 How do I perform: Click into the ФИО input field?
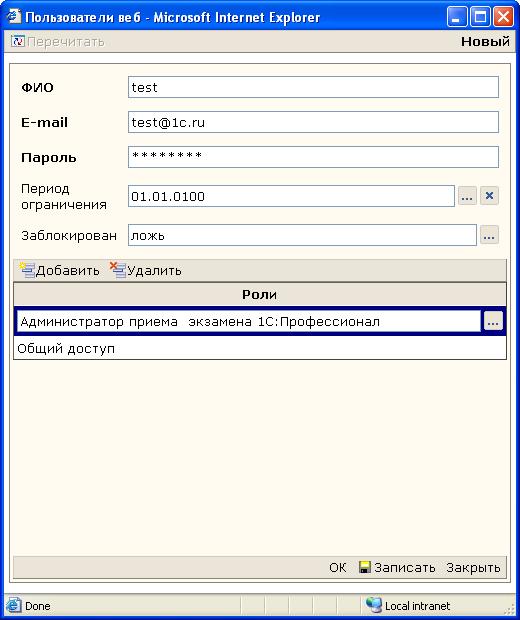point(313,87)
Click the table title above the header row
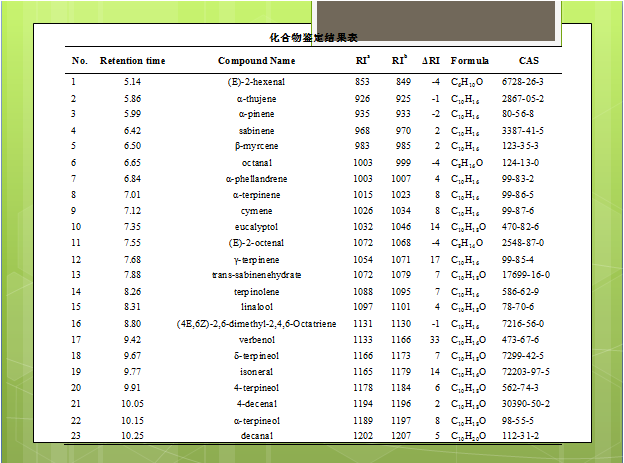This screenshot has width=624, height=463. [x=313, y=37]
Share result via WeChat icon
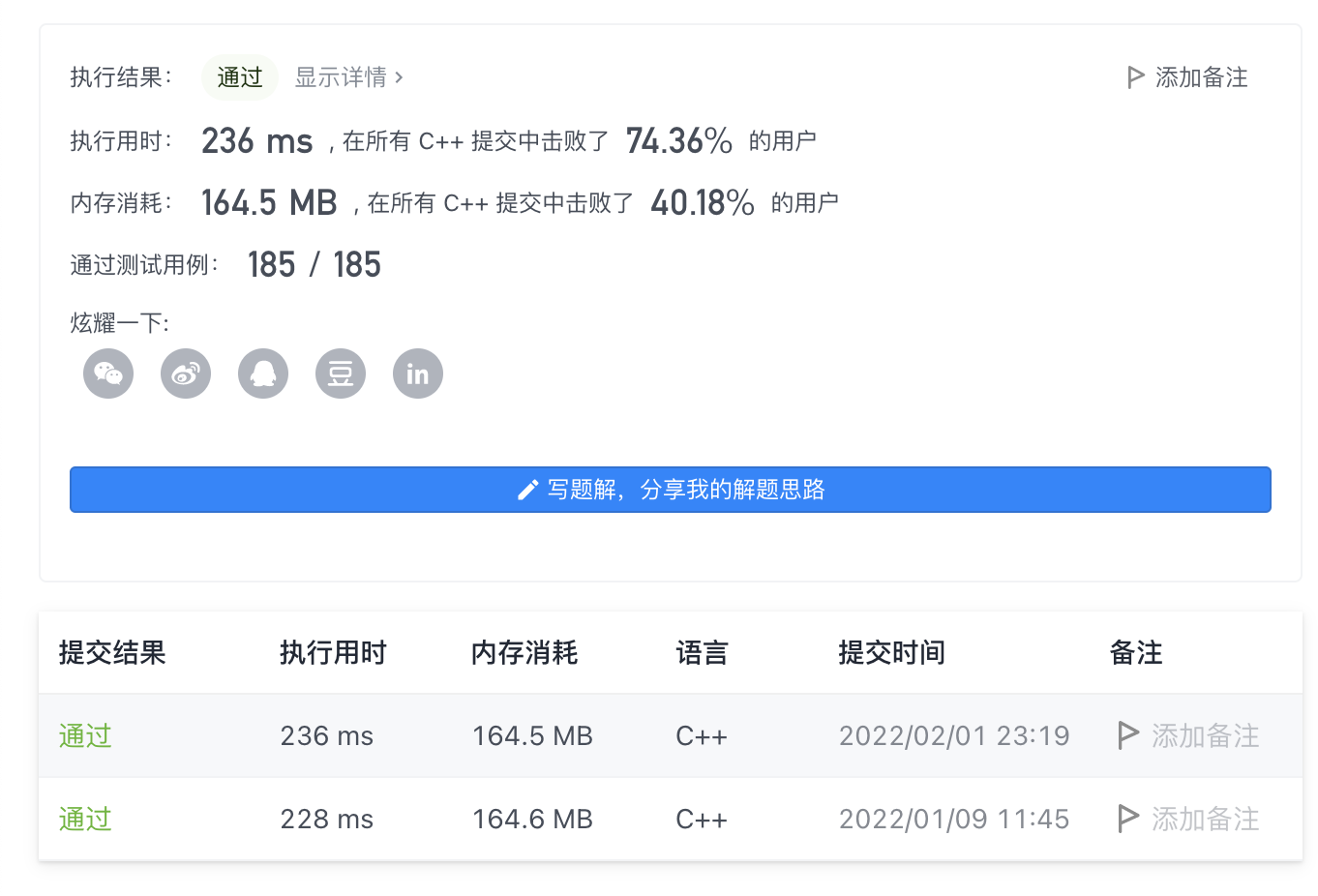Viewport: 1318px width, 896px height. click(x=108, y=373)
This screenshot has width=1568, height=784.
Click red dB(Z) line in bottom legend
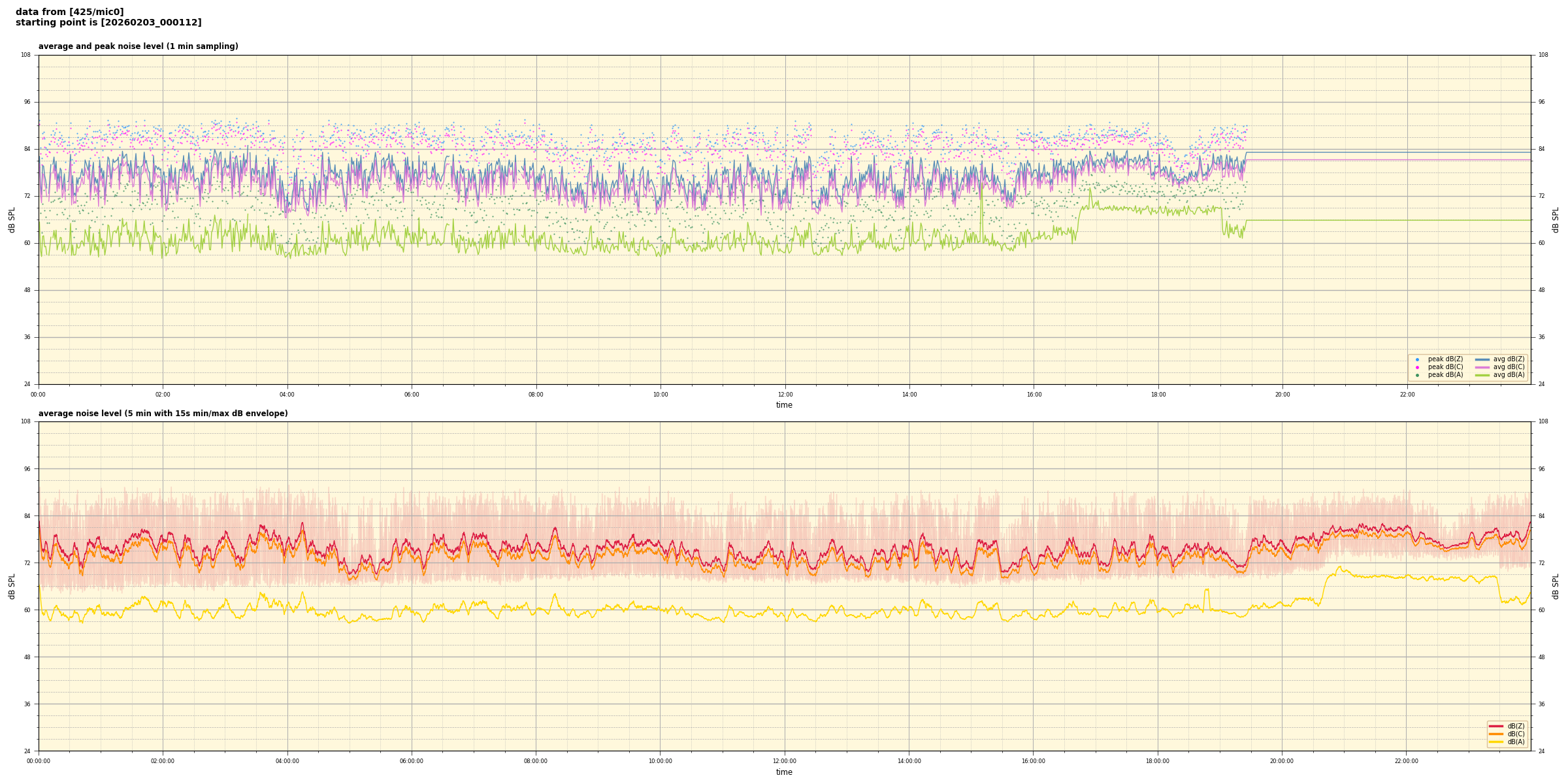click(x=1495, y=726)
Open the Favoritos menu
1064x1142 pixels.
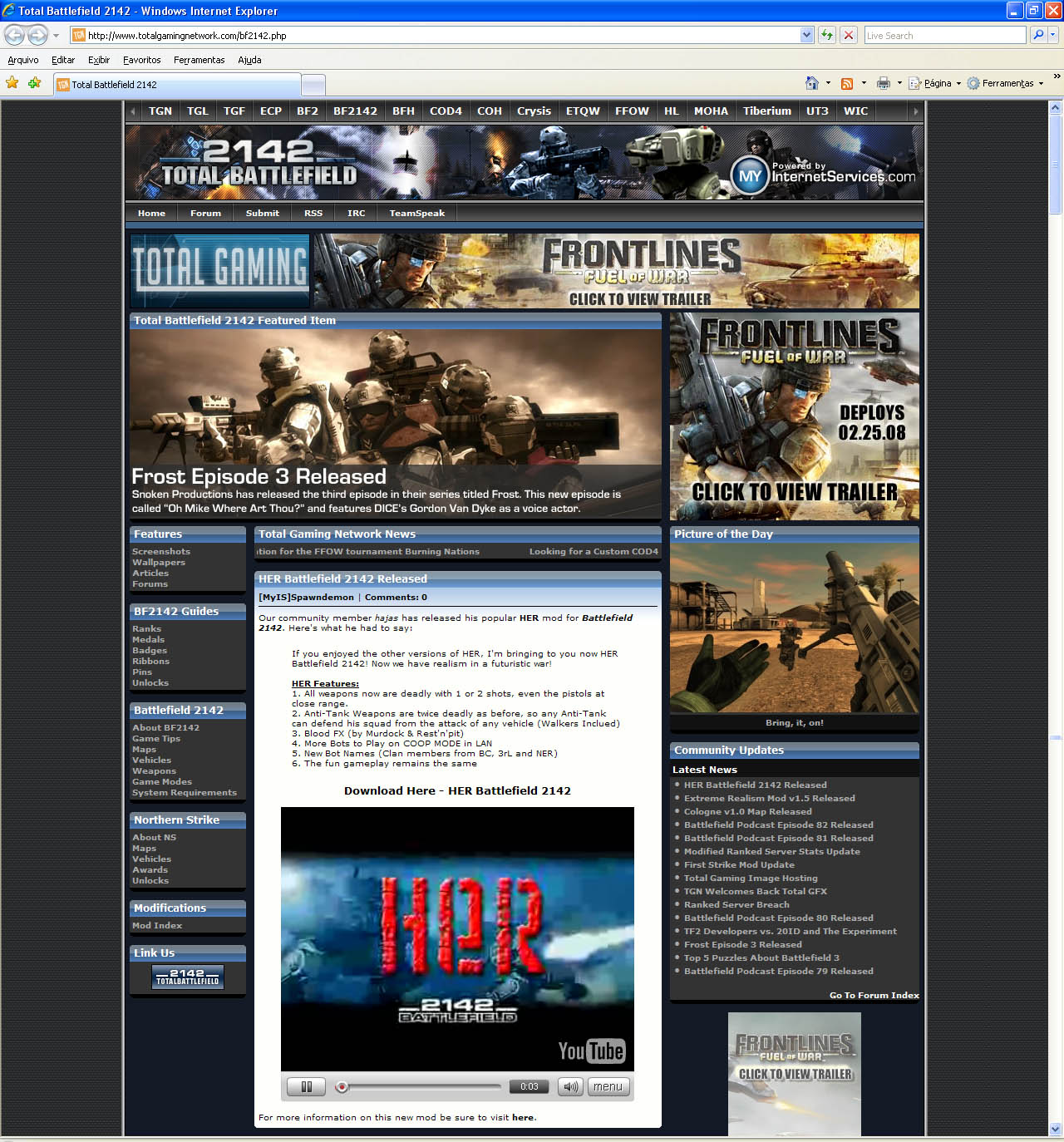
════════
**WORK TO COMPLETE**
Swap "icon" for "button" in all the items above and write their lines out again with nothing else changed. Leave the pictures out.

**FULL OUTPUT**
 How do I perform: Click into the ФИО input field?
point(313,87)
Click the table title above the header row
This screenshot has width=624, height=463. [x=313, y=37]
Share result via WeChat button
Viewport: 1318px width, 896px height. click(x=108, y=373)
This screenshot has width=1568, height=784.
Click red dB(Z) line in bottom legend
click(x=1495, y=726)
Open the Favoritos menu
1064x1142 pixels.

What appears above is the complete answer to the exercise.